# [Alıntı metin]
####
Yıl 1998.
Kaliforniya’nın Santa Barbara şehrindeyim. Saat epey geç olmuş. Ofiste kimsecikler kalmamış. Ben masamda oturmuş internette araştırma yapıyorum. Gözlerim ekrana bakmaktan sulanmış ve kendimi işe öyle kaptırmışım ki, masa telefonum kulağımın dibinde birden çalınca irkiliyorum.
Arayan Dean.
Dean, şirketin en başarılı yazılımcılarından. Sinirleri alınmış ruh hali ve sorunları hızlıca çözen bir zekası var. Bu sakin ruh hali, İstanbul’un beyaz yakalı çalışanında ancak yüksek dozlu antidepresanlarla mümkün oluyor. Şehrin doğayla inanılmaz uyumlu olmasından mıdır yoksa ülkenin en iyi iklim şartlarına sahip bir şehrinde yaşıyor olmasından mıdır bilinmez, Dean’in bu sakin ve dingin hali hiç değişmez.
“Ne oldu Dean, rüyanda beni mi gördün?”
“Hayır. Sen evini ofise mi taşıdın?”
“Taşımadım ama sanırım fena fikir değil!”
“Amazon çok ilginç büyüyor. Konuşmamız lazım.”
Dean, ofisime arabayla 5 dakikalık bir mesafede farklı bir binada çalışıyordu. Bu şehir küçüktü ve her yer en fazla 15 dakikalık mesafedeydi zaten. Şehri çekici yapan en önemli faktörse Internet’in çıkış yeri olmasıydı. Biraz da bundan olsa gerek, sağım solum internet üzerinden iş modeli geliştirerek yeni şirket kuran girişimlerle ve girişimcilerle doluydu.
“Tamam, birazdan ordayım, Dean.”
“Fati, Amazon inanılmaz bir yer!” (Fatmanur diyemeyenler için Fati kısaltması rahat geliyordu.)
“Evet, bende takılmış siteyi inceliyordum burada.”
“Ticareti nasıl değiştirdiklerine bak! Sloganları, şirketin ismi herşey aklımızı başımızdan alacak şekilde ilerliyor.”
Ve o akşam oturduk, Amazon üzerine enine boyuna konuştuk. Kendi işimizle nasıl entegre edebileceğimiz, ne tür ürünler geliştirebileceğimiz, kendimiz nasıl bir iş kurabileceğimiz üzerine kafa yorduk.
Kaliforniya’da hayat bir çoğumuz için böyleydi. Düşünmek, incelemek, araştırmak, farklı alanlarda hareket eden insanlarla aynı ortamda fikir paylaşmak, sonra uygulama için hareket almak. Döngü buydu.
O günden bugüne 19 yıl geçti.
Amazon, satışların sadece online yapılabildiği bir kanal olmanın çok ötesinde bir vizyon ve öngörü ile hareket etti. Ve bugün Amazon bir e-ticaret ve bulut bilişim (cloud computing) şirketi olarak tanımlanıyor. Fakat daha çok, dünyanın en büyük perakende şirketi olarak biliniyor. Dünyanın en değerli markaları sırasında Amazon başı çekiyor; kurucusu Jeff Bezos ise $105 milyar servetiyle, dünyanın en zengin iş insanı listesine giriyor.
####
# [Amaç 1]
Amazon üzerine metne göre şu soruları yanıtlayın:
(a) Anlatılan olay hangi yılda ve hangi şehirde geçiyor?
(b) Dean'in çalıştığı bina, anlatıcının ofisine arabayla kaç dakikalık mesafedeydi?
(c) Jeff Bezos'un serveti ne kadar olarak veriliyor?
# [Amaç 2]
Amazon üzerine metni son cümleden sonrasıyla devam ettirin.
Kayıtlar gerekli değildir.

# [Kaydedilmiş veriler]
####
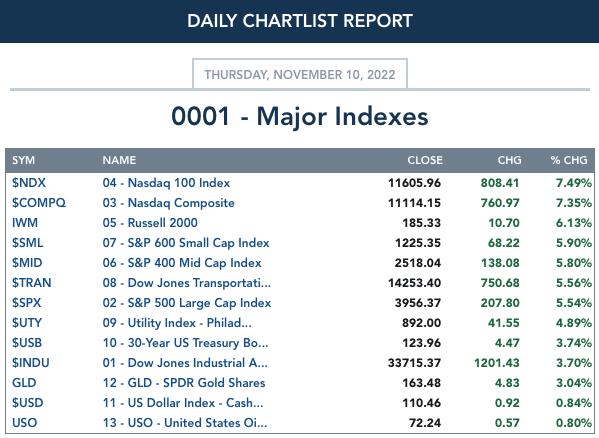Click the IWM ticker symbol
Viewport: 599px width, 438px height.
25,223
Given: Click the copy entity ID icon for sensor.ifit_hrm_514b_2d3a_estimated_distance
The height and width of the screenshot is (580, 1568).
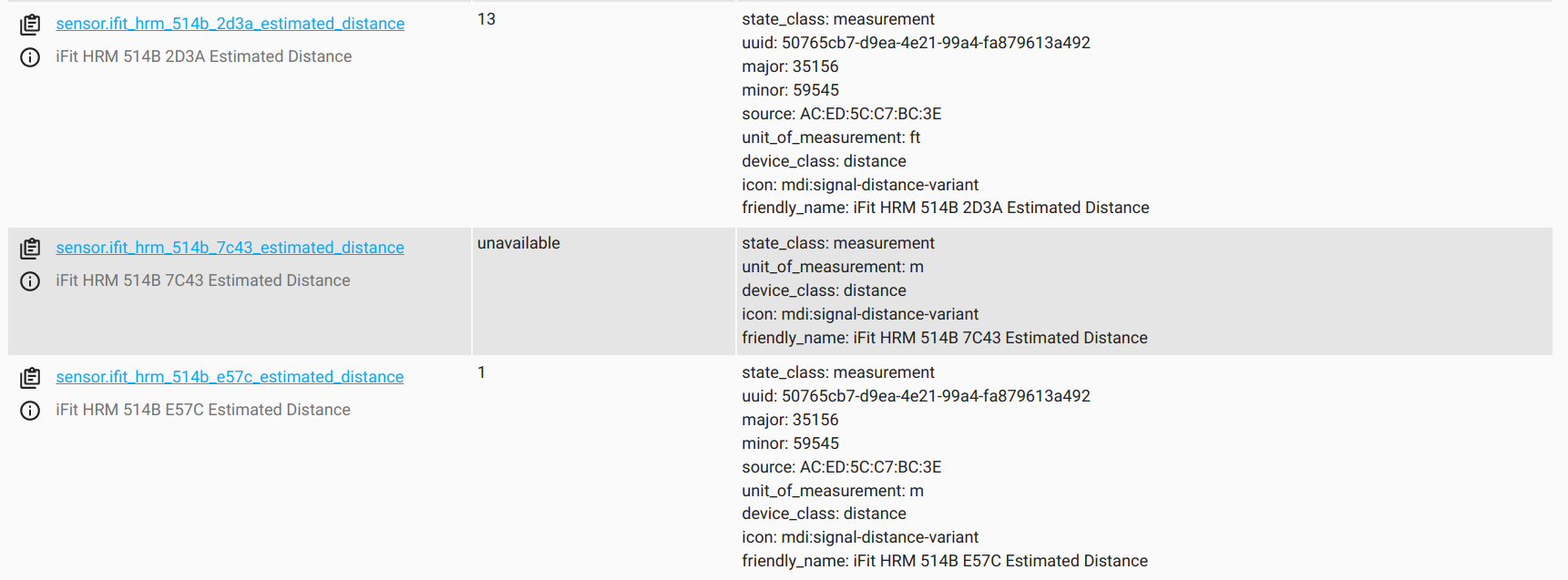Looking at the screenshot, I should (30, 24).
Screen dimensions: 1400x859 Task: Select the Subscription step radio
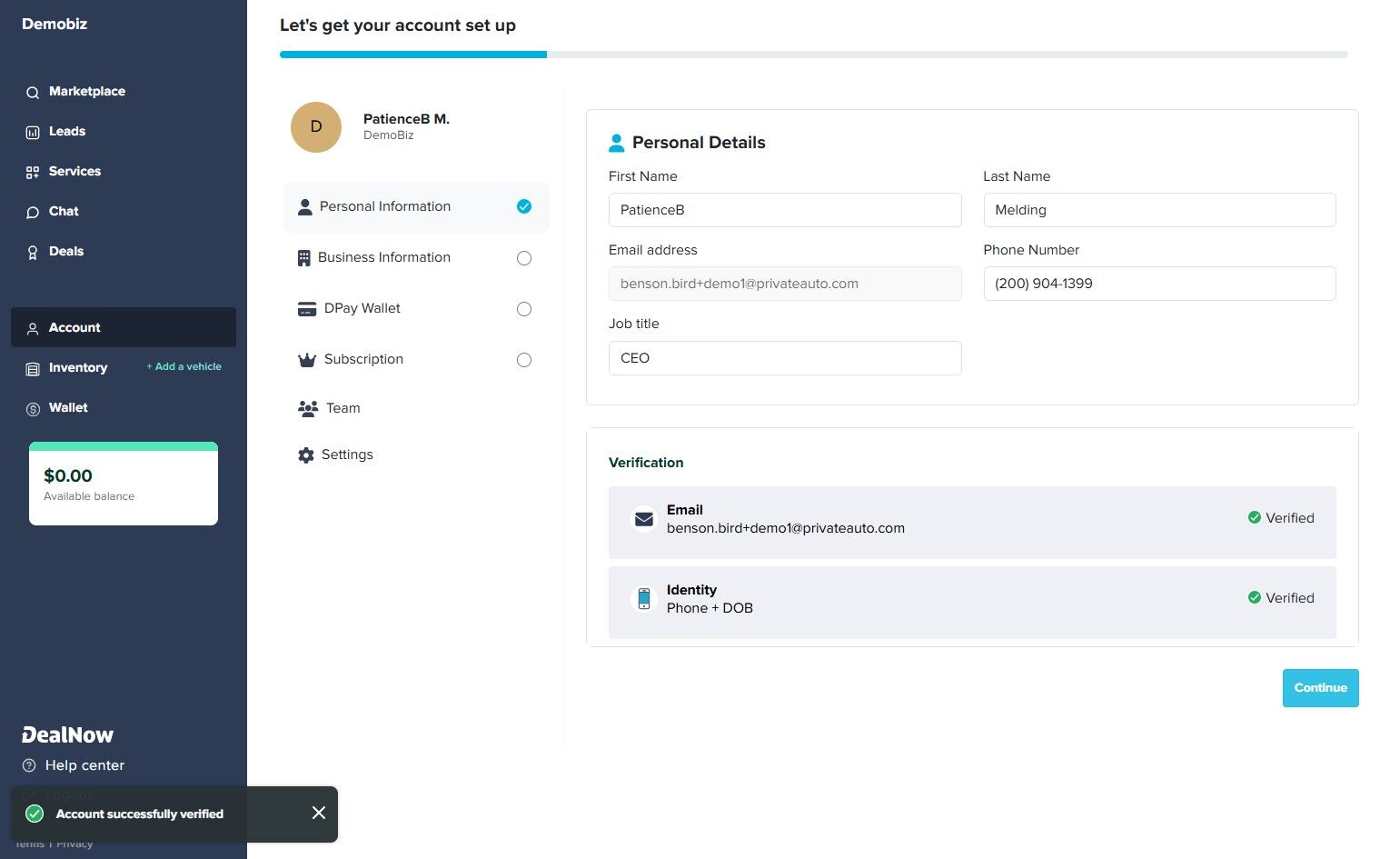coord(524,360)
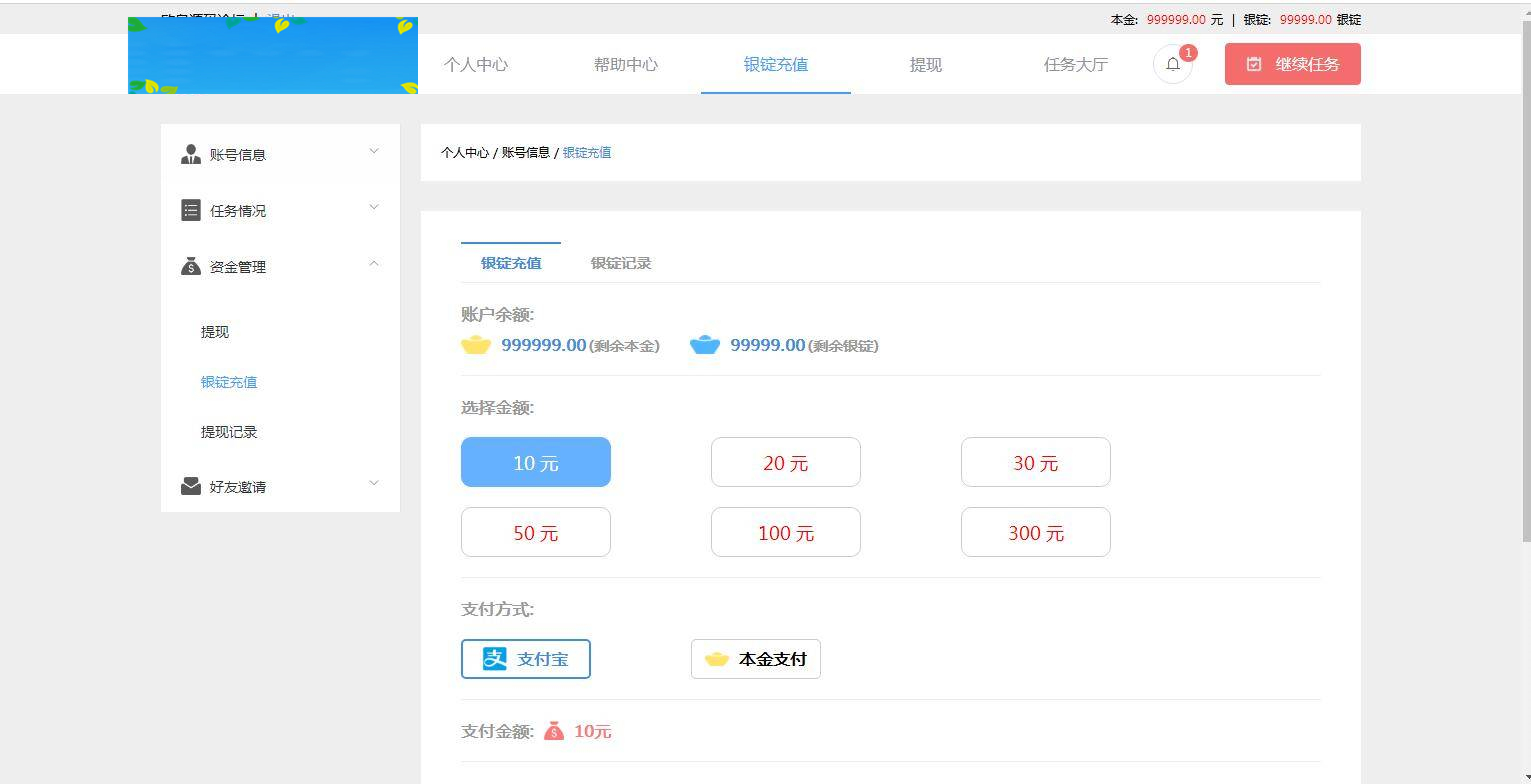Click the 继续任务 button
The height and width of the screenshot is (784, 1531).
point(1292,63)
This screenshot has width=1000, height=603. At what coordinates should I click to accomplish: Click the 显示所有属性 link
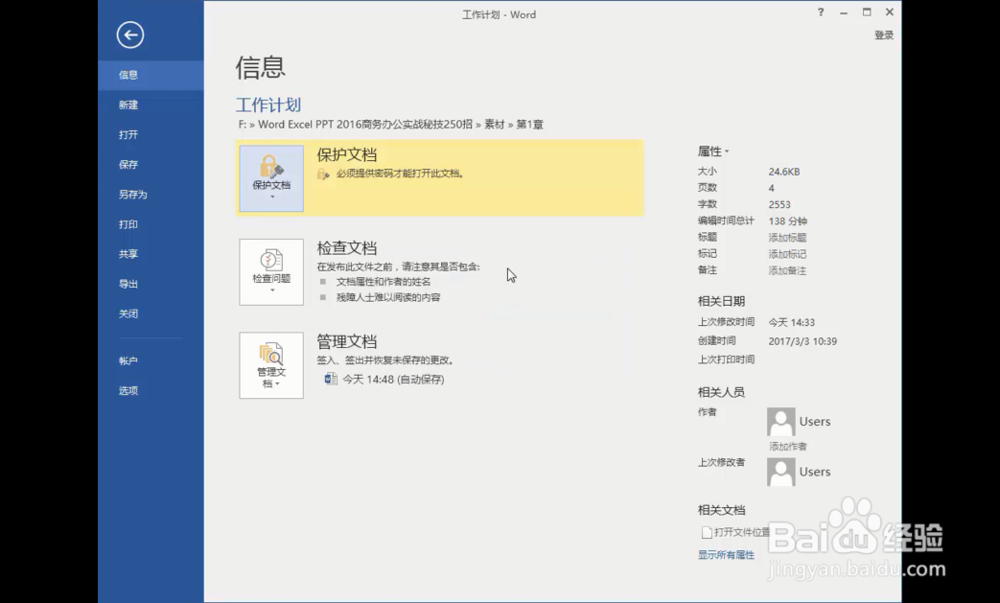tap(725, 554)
####
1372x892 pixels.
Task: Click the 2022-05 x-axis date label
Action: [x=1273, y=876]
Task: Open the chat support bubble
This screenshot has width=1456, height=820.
####
# [Sonuç 1]
(a) 1998 yılında, Kaliforniya'nın Santa Barbara şehrinde.
(b) 5 dakikalık mesafedeydi.
(c) 105 milyar dolar.

# [Sonuç 2]
Zengin Olmak mı? Başarılı bir Şirket Kurmak mı? Yeniliği Ayaklandırmak mı?
Amazon kurulduktan yedi yıl sonra kar elde etti. 2017 yıl sonu net gelirini $3.03 milyar dolar olarak açıkladı.
Bu süreç içerisinde bir dolu şirketi stratejik olarak bünyesine kattı. imdb.com, alexa.com, zappos.com ve diapers.com gibi yüzü aşkın şirketi satın aldı. Bunların dışında inovatif teknolojilere ve farklı alanlara da yatırımlar yapmaya devam etti. Örneğin, dağıtım merkezlerinin robotlarla yönetimi üzerine sistemler geliştiren Kiva Systems, bunlardan biri. Kiva robotları, ürünlerin hangi rafta olduğunu tesbit ediyor, raflarından alıp depo çalışanlarına getiriyor. Çalışanlarda ürünü paketleyip, size getiriyor. Zappos.com ve Diapers.com Kiva Systems robotlarını kullanıyor.
2006 yılında kurulan ve her yıl hizmet çeşitliliğini %40 oranında artıran Amazon Web Services (AWS), Amazon’un bir iştiraki olan dünyanın en başarılı bulut bilişim firması. Öyle ki, %45 üzerinde pazar payı ile en güçlü üç rakibini dahi açık ara dışarıda bırakıyor. Yani AWS, Google, Microsoft ve IBM’in toplam %20 oranındaki payının 2 katından fazla!
AWS iki yıl önce yapay zeka ve derin öğrenme prensipleri ve algoritmalarıyla çalışan üç hizmeti piyasaya sundu. Amazon Lex, Amazon Polly ve Amazon Rekognition gerçekten faydalı yenilikler. Amazon Lex bir sohbet botu. Amazon Polly, akıllı konuşma sistemi; 47 farklı kadın ve erkek sesiyle 27 dilde yazıyı sese dönüştürebiliyor. Amazon Rekognition da resim tanımlama ve detaylı sınıflandırma sistemi. Yani bir fotoğrafta gördüğü kişinin ne derece mutlu olup olmadığını yada o kişinin hangi ülkenin yüz hatlarına sahip olduğunu biliyor. Bir de verdiği bilginin yüzde kaç oranında doğru olduğunu belirtiyor!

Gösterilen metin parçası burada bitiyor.